Supplied passage →

--- BEGIN ---

But it is much more verbose to ask for ‘Root’,'products’ then only for ‘id:3′.
Note that the names are case sensitive.
E.g.;

mysql>call tree_get_branch_by_name('Root','products',1,NULL);
+---------+-----------+----------------+--------------+-----+-----------+
| tree_id | name      | label          | description  | lvl | is_branch |
+---------+-----------+----------------+--------------+-----+-----------+
|       3 | products  | Products       | Product list |   1 |         1 |
|      14 | Furniture | Furniture      | NULL         |   2 |         1 |
|      15 | Office    | Office suplies | NULL         |   2 |         0 |
+---------+-----------+----------------+--------------+-----+-----------+
3 rows in set (0.00 sec)

To retrieve the parents of the node ‘Beds’, for a breadcrumb for example, use;

mysql>call tree_get_parents(23,NULL);
+---------+-----------+-----------+--------------+-----+
| tree_id | name      | label     | description  | lvl |
+---------+-----------+-----------+--------------+-----+
|       1 | Root      | Root      | NULL         |   0 |
|       3 | products  | Products  | Product list |   1 |
|      14 | Furniture | Furniture | NULL         |   2 |
|      18 | Bedroom   | Bedroom   | NULL         |   3 |
+---------+-----------+-----------+--------------+-----+
4 rows in set (0.00 sec)

Adding, removing and changing the tree:

Add the root to the tree:
When you first set up the table you first need to add a root to the tree. You only need to do this once.
This will give you an error message if the table trees is not empty.
mysql>call tree_add_root();

Add a new node to the tree:

mysql>call tree_add_node(18,'beds',NULL,NULL);
+---------+
| tree_id |
+---------+
|      26 |
+---------+
1 row in set (0.01 sec)

This has added the node ‘beds’ to the parent ‘Bedroom’. The new tree_id for this node is returned.
We left the ‘label’ parameter empty so the name will be used as the label too.

Note that in the parent ‘Bedroom’ there is already another node called ‘Beds’.
We are allowed to add this node name because the names of the nodes are case sensitive. Another ‘Beds’ would generate an error message.
Let’s see the result:

mysql:call tree_get_branch(18,1,'  ');
+---------+---------+-----------+-------------+-----+-----------+
| tree_id | name    | label     | description | lvl | is_branch |
+---------+---------+-----------+-------------+-----+-----------+
|      18 | Bedroom | Bedroom   | NULL        |   3 |         1 |
|      21 | Chairs  |   Chairs  | NULL        |   4 |         0 |
|      22 | Tables  |   Tables  | NULL        |   4 |         0 |
|      23 | Beds    |   Beds    | NULL        |   4 |         0 |
|      24 | Closets |   Closets | NULL        |   4 |         0 |
|      26 | beds    |   beds    | NULL        |   4 |         0 |
+---------+---------+-----------+-------------+-----+-----------+
6 rows in set (0.00 sec)

Change a node:
We noticed that the label and description of the newly inserted node is not correct and we can change it like this:

mysql>call tree_update_node(26,'Beds','other beds');
Query OK, 1 row affected (0.04 sec)

--- END ---

Short exercise → Copy the MySQL tree passage starting at "This has added" and ending at "the label too.", substituting "caption" for each "label". The lines that come next are separate material, unrelated to the MySQL tree passage.

Data section →
--- BEGIN ---

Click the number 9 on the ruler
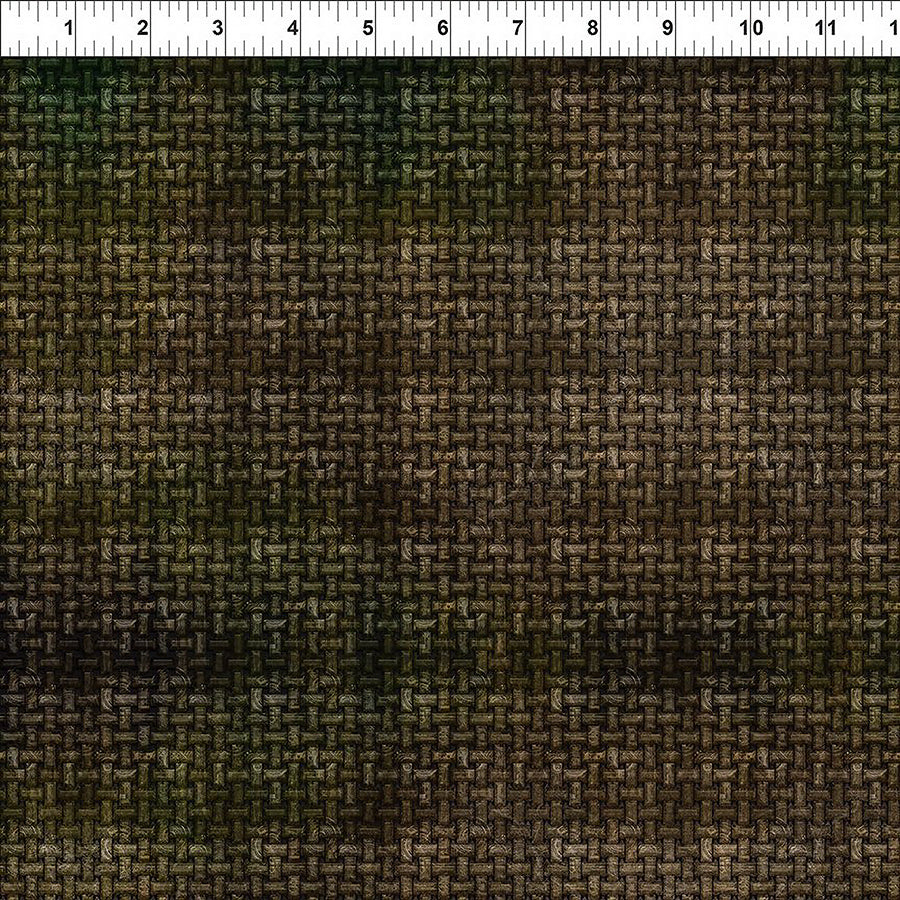This screenshot has height=900, width=900. tap(667, 27)
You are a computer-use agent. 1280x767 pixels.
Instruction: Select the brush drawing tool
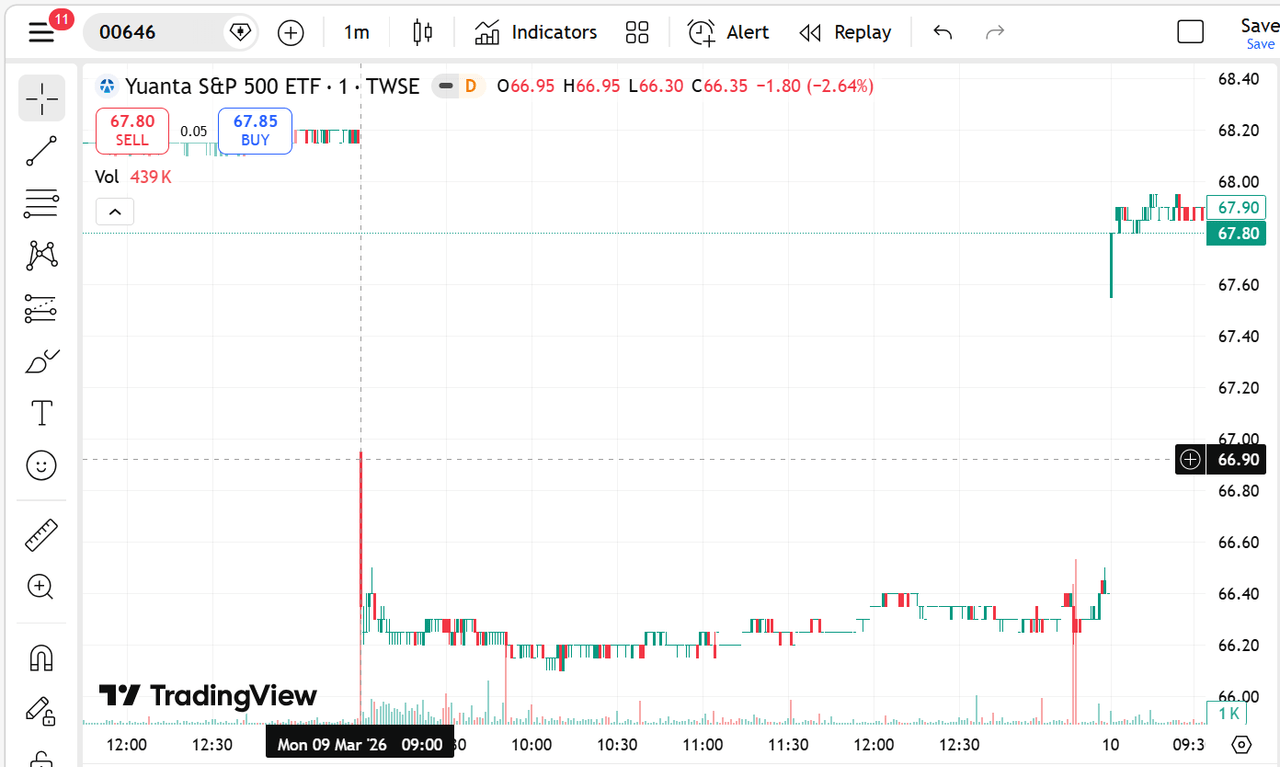(41, 360)
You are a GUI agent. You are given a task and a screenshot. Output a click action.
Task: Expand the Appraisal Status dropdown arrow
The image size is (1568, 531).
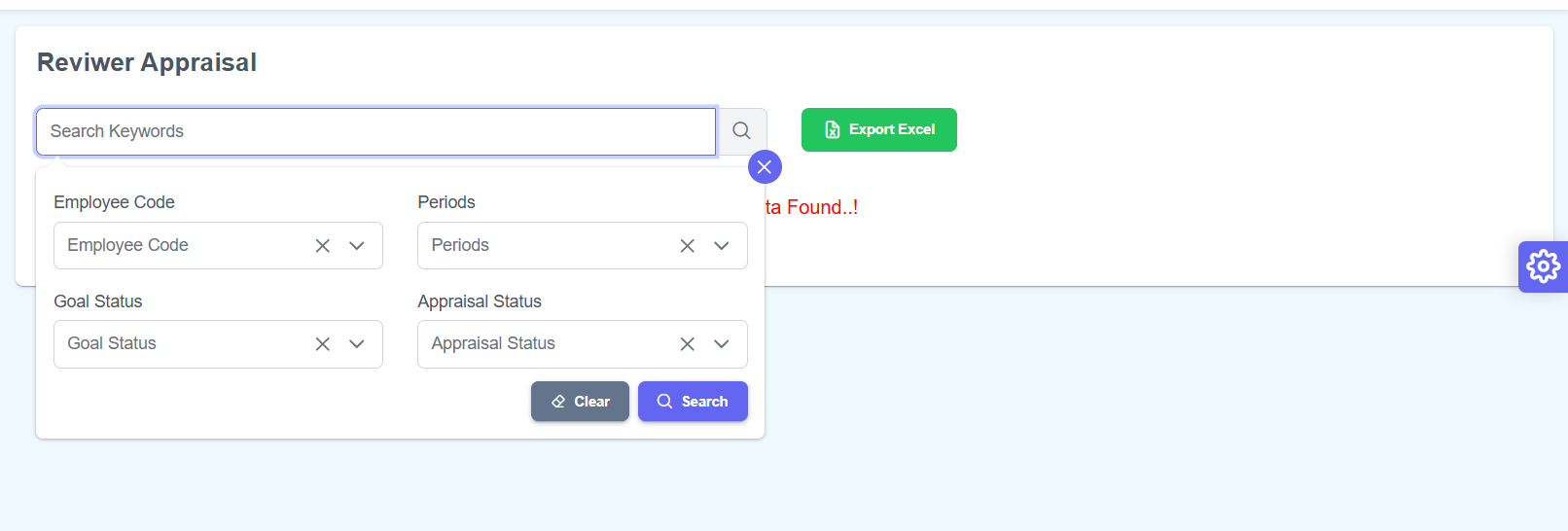(x=722, y=344)
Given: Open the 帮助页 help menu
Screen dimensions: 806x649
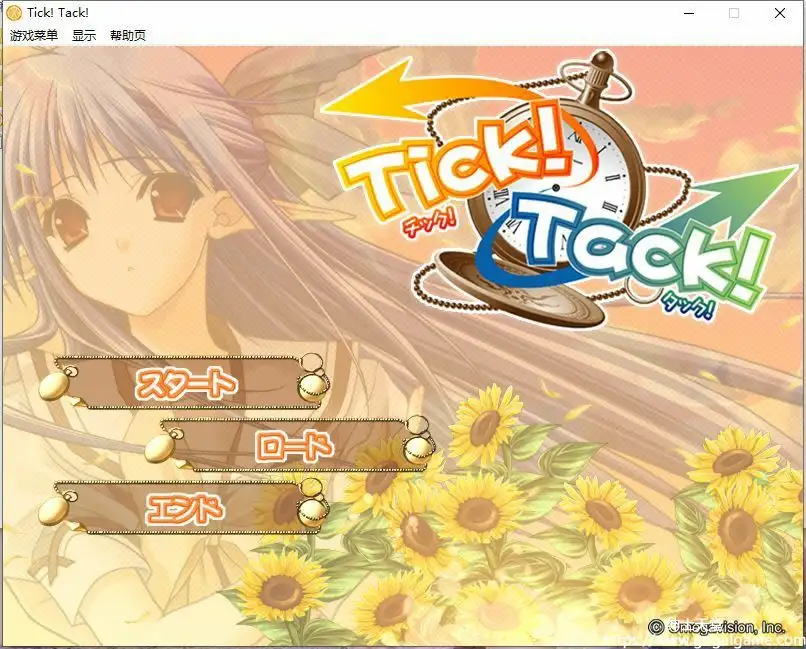Looking at the screenshot, I should point(126,33).
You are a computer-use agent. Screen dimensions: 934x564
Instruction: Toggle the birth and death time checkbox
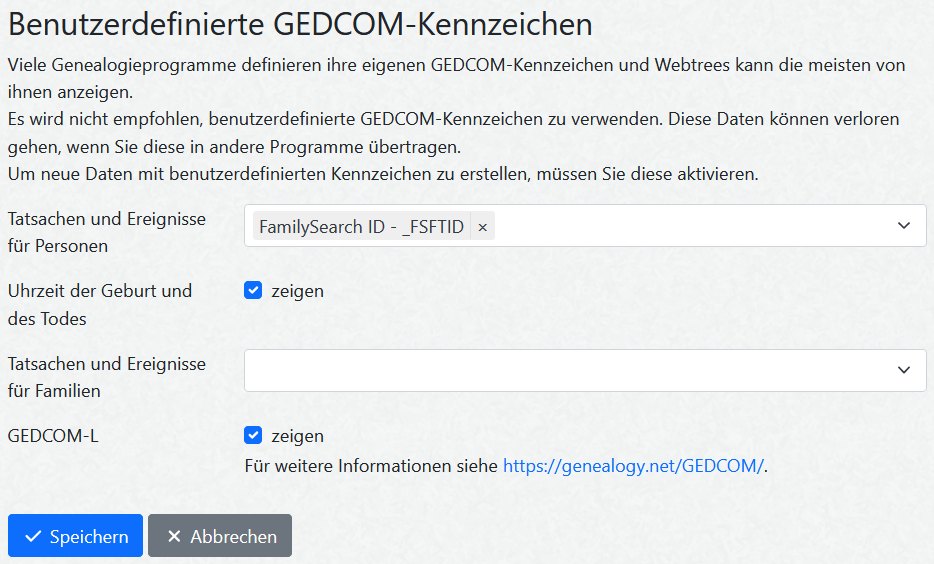(253, 291)
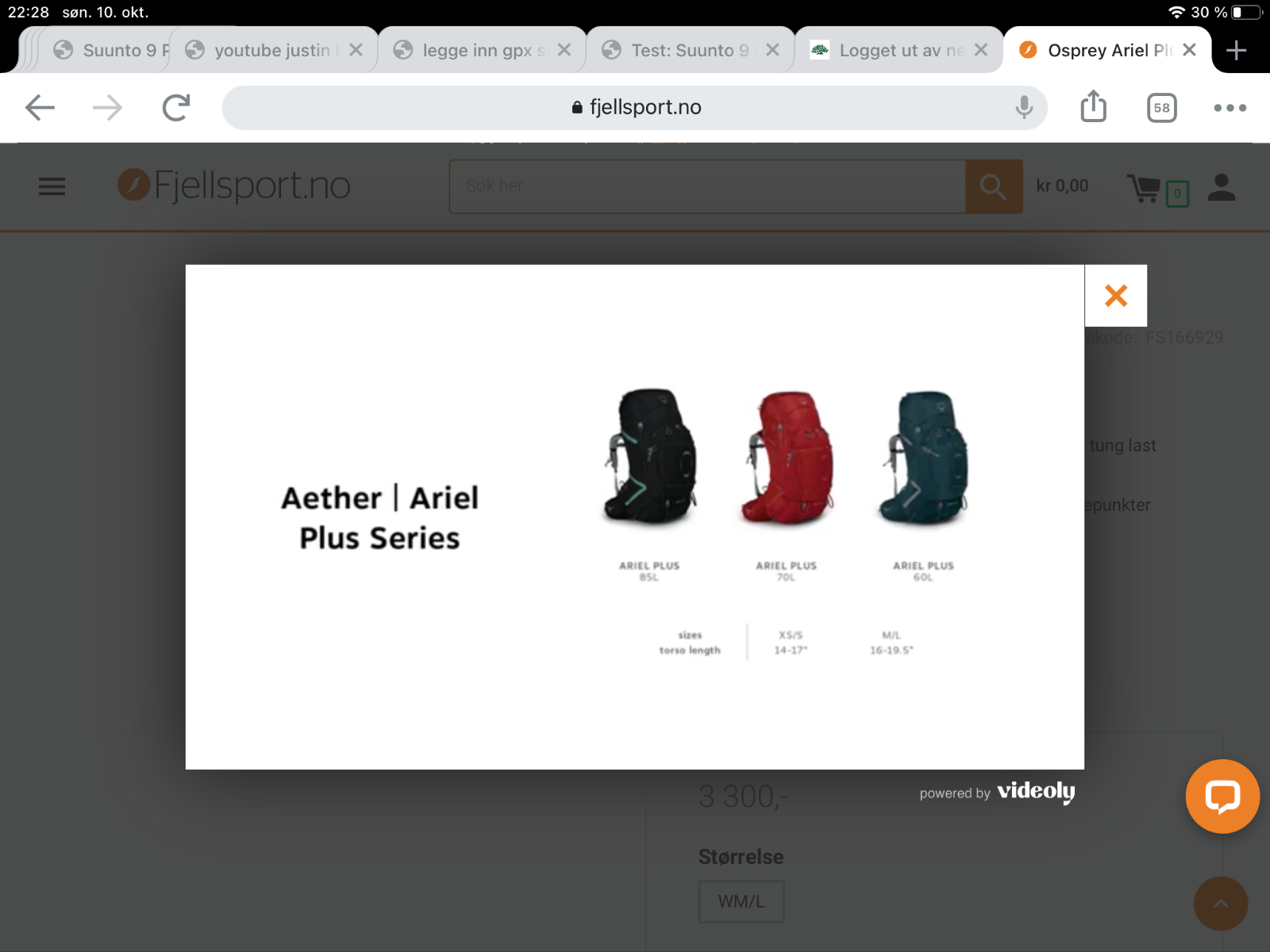Start voice search with microphone icon
This screenshot has height=952, width=1270.
[1024, 107]
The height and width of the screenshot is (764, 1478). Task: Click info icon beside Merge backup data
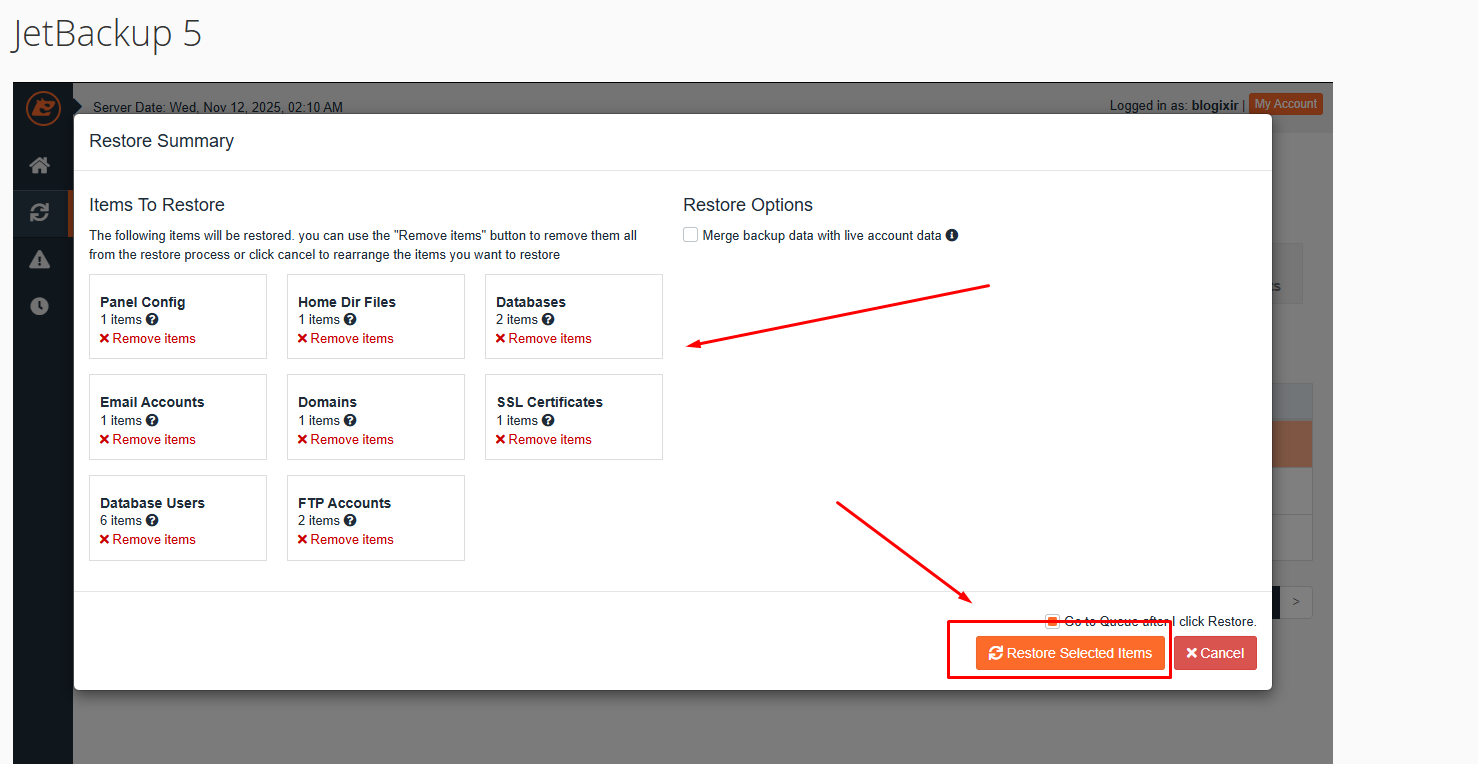952,236
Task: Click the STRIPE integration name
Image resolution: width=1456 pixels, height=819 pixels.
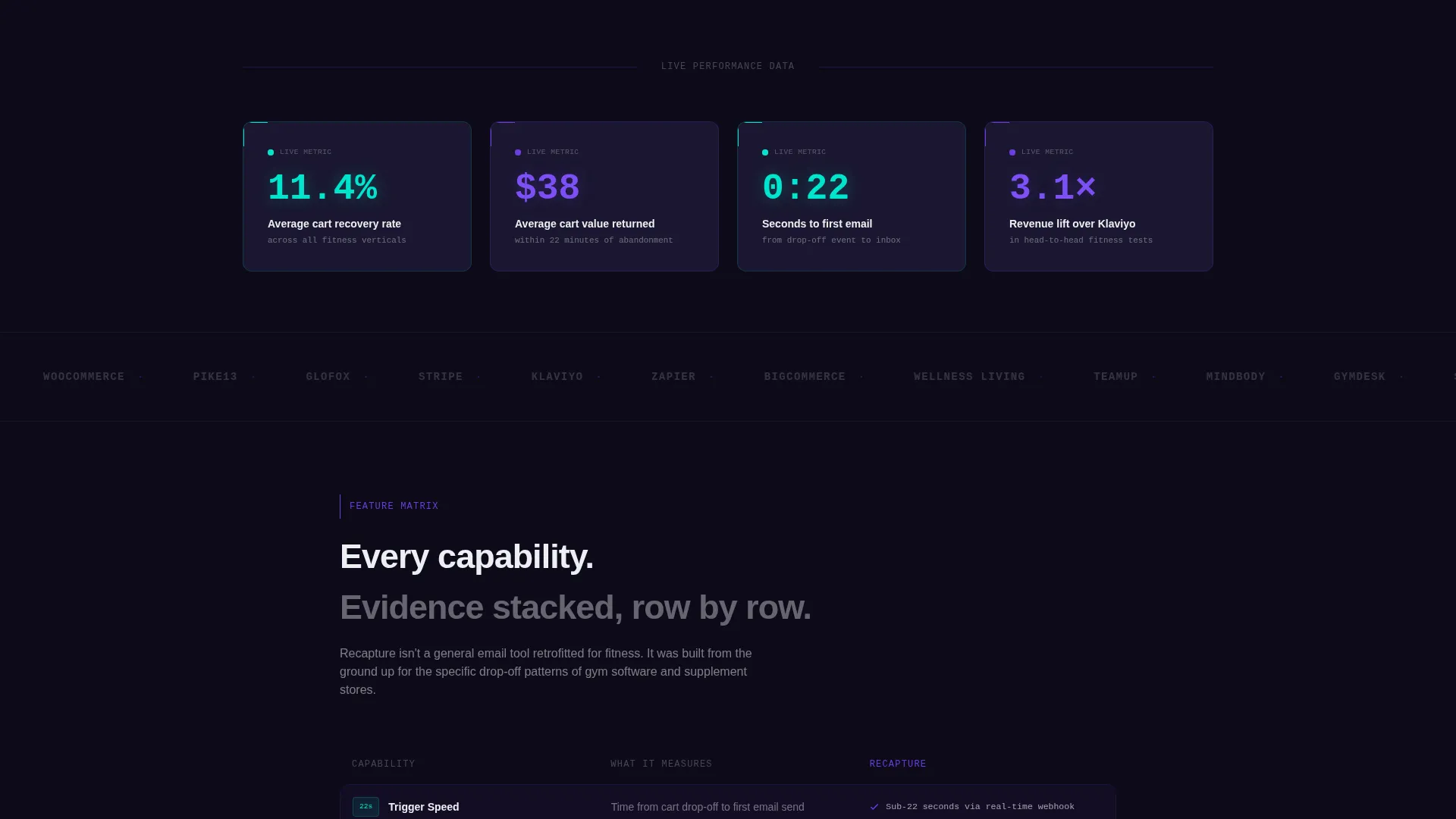Action: [x=441, y=377]
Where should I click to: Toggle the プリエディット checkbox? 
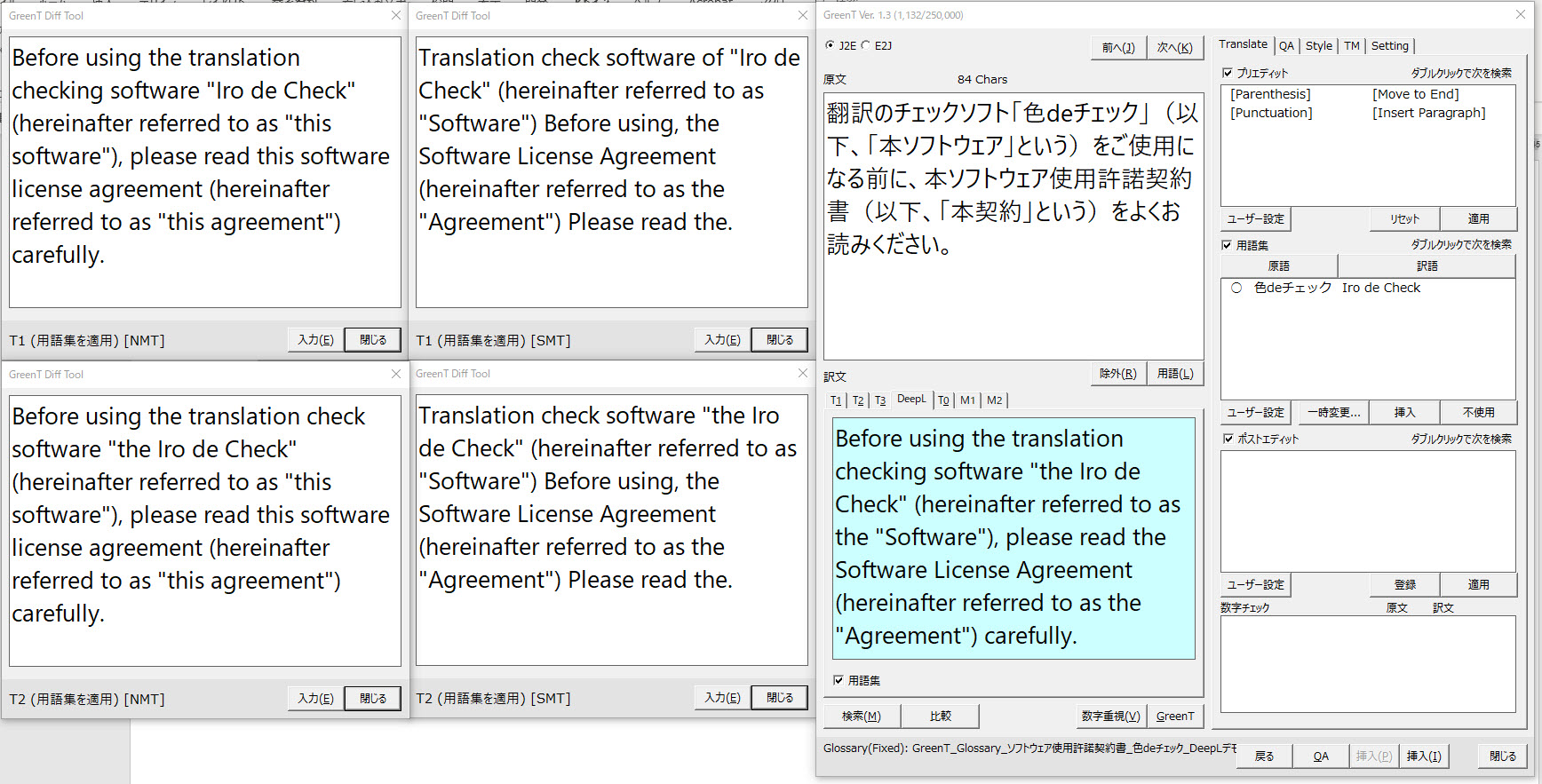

--- END ---

Reply to the exercise →
This has added the node ‘beds’ to the parent ‘Bedroom’. The new tree_id for this node is returned.
We left the ‘caption’ parameter empty so the name will be used as the caption too.